So “Democracy Dies in Darkness” could be seen to fit a preachy, overweening industry self-regard of the moment. A plea for attention and respect when simple, unexplained daily action will have to do, if not necessarily suffice. But it works.
At minimum, it might just be a masterstroke when it comes to branding. Straightforward, succinct, a phrase that captures purpose. We’ll see.
Agreed. But what next?
In this respect, it doesn’t matter that how the newspaper disdains their President, the United States is a free country after all. However it’s interesting that how the next slogan (if any) would be like.
Will it be something like “Lord Vader finally returns to the bright side” or “The country is doomed”?
Or they would just refuse to change it until the next King is crowned?
What would they further manifest their belief about democracy, or the same system that had elected the One?

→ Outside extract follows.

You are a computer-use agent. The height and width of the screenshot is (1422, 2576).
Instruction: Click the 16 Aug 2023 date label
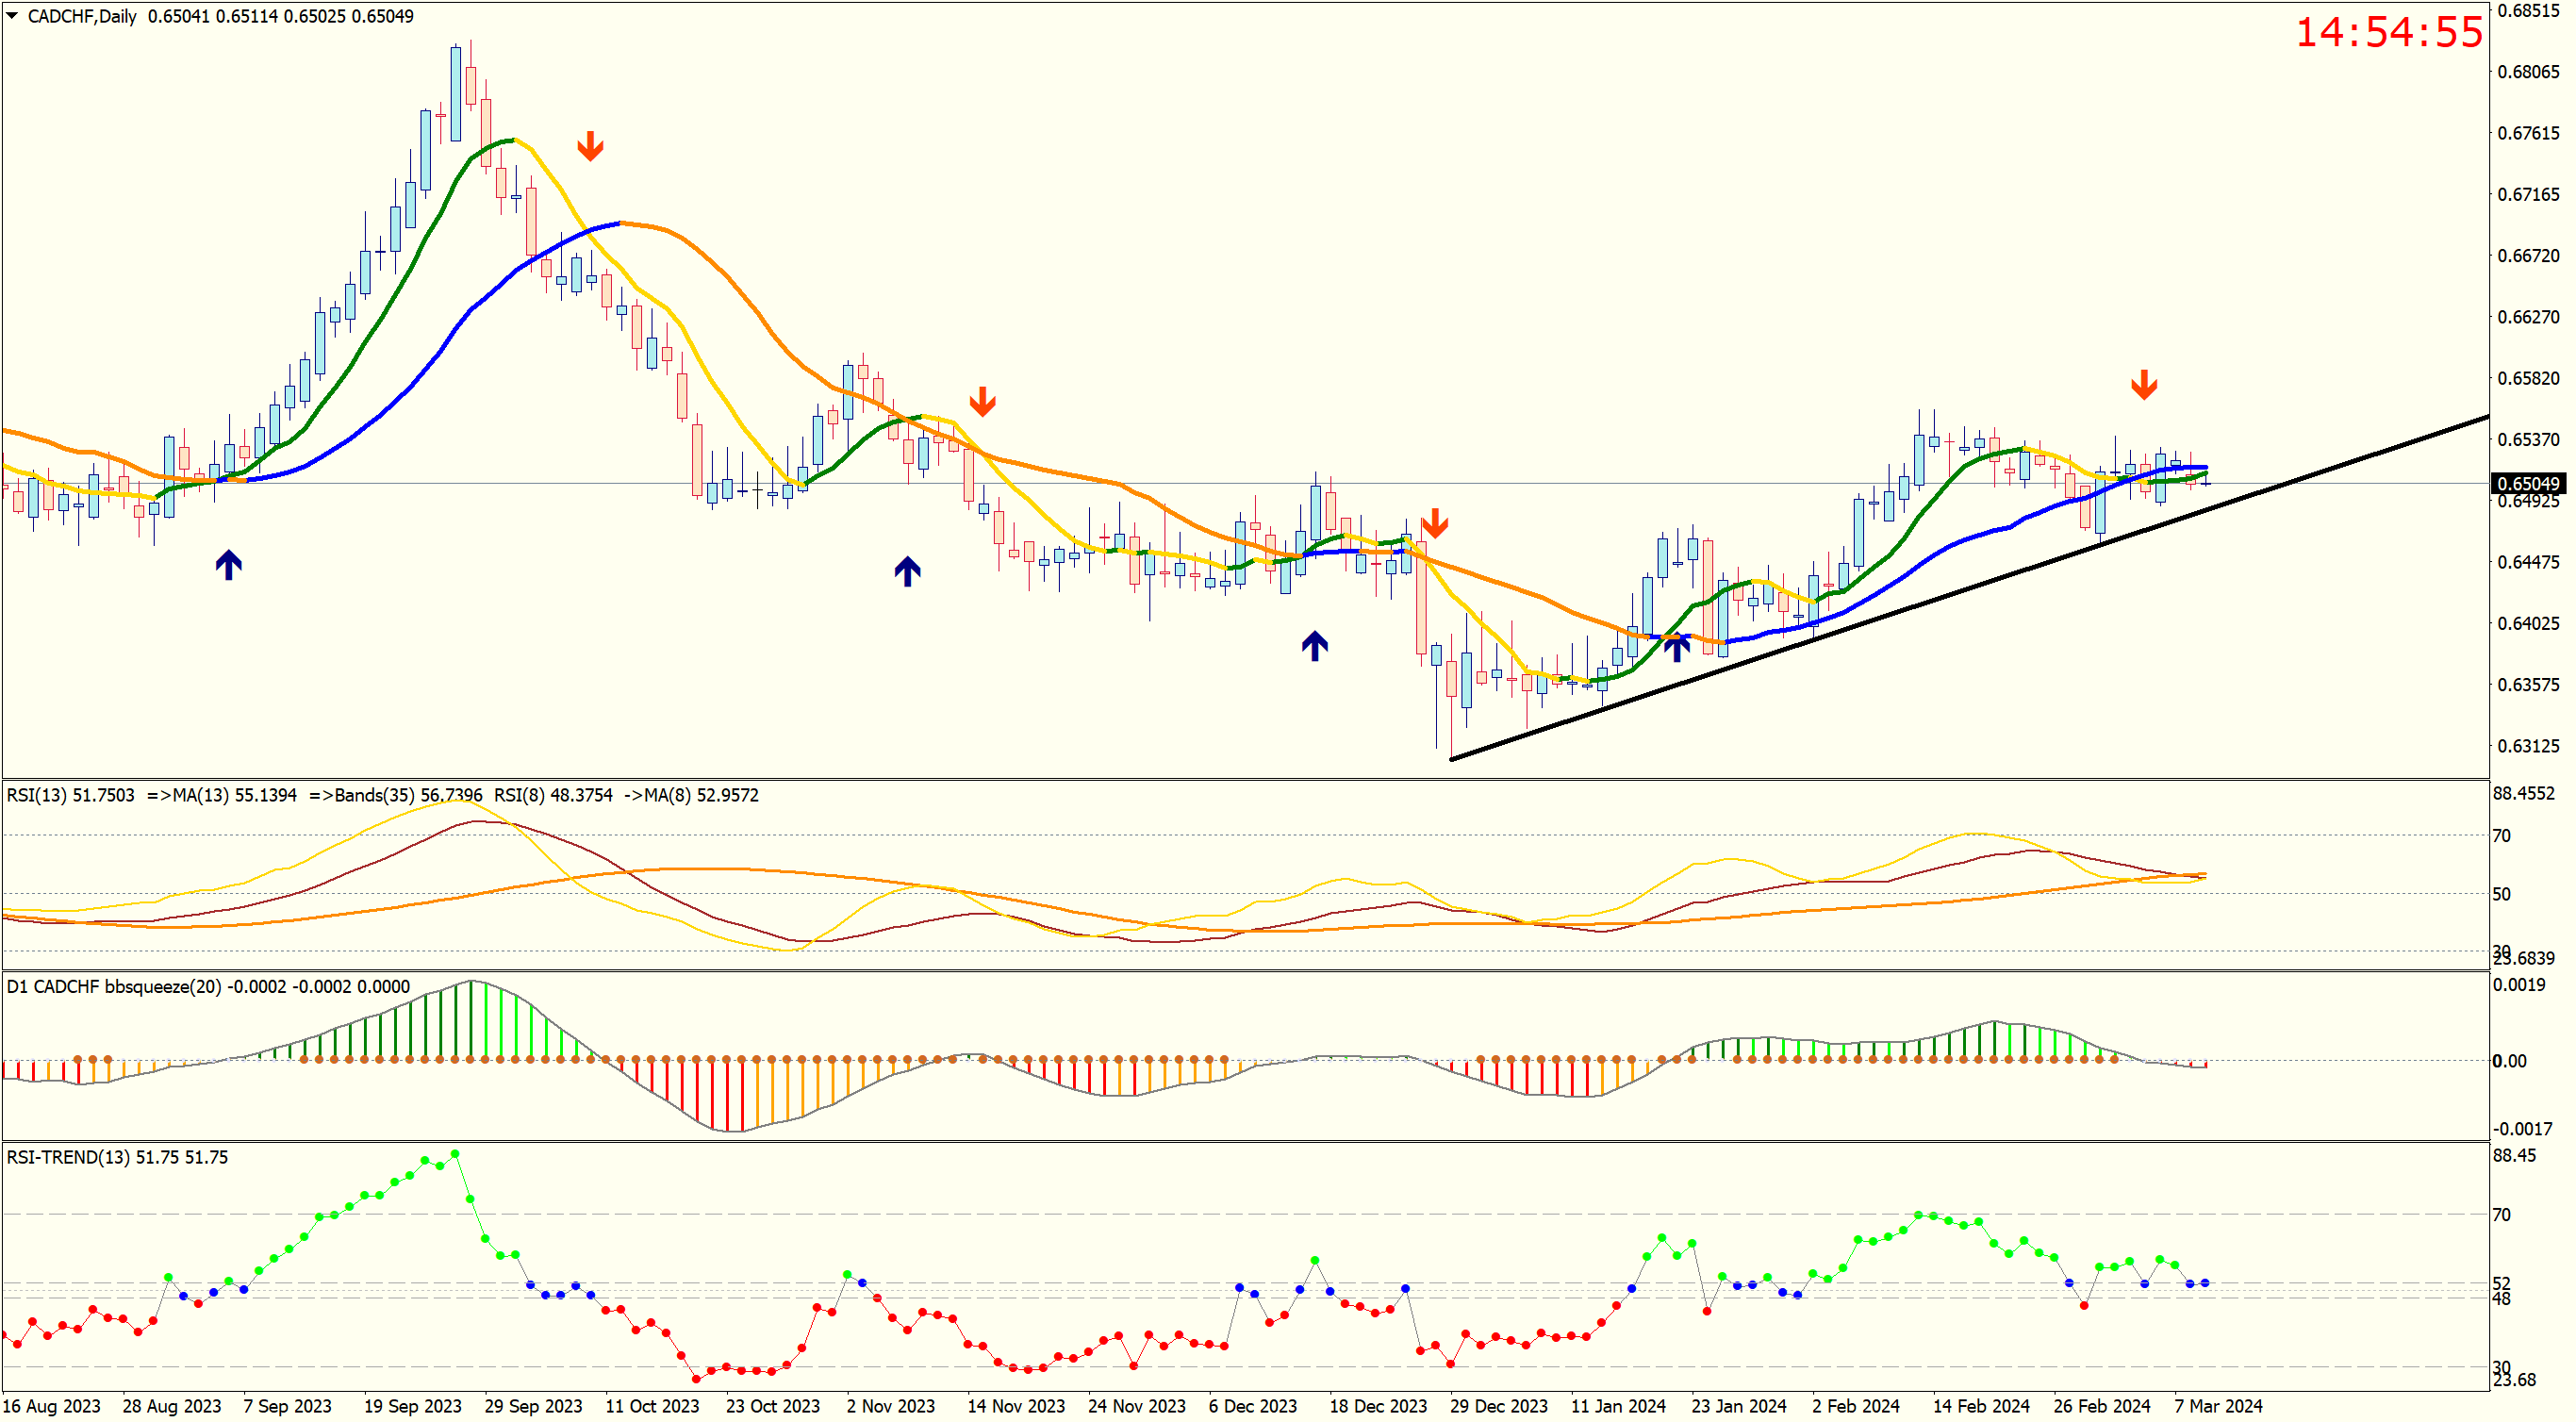pos(52,1406)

It’s just a hairline between defending the country’s value and the media’s very own, and I wish the “branding genius” had his/her move prepared at that time.
By the way, the Washington Post also puts “Real news” on the masthead.
This is a venerable move.
It takes some guts and facts to make this statement, and, like “Democracy Dies in Darkness”, this leaves more for observers to repeatedly challenge, or even attack, the motivations and results of the newspaper.
However, it’s still something to lo and behold.
In my country Taiwan, very few (which include our own) news outlets dare to say this as monetary value, profane advertisements to be specific, is über alles and is the only weight on the scale to decide consumers are given mind fodders.
So while I stay suspicious about the Post’s first statement, I respect the one next to it.
If democracy dies in darkness and no one is around to hear it, does it make a sound?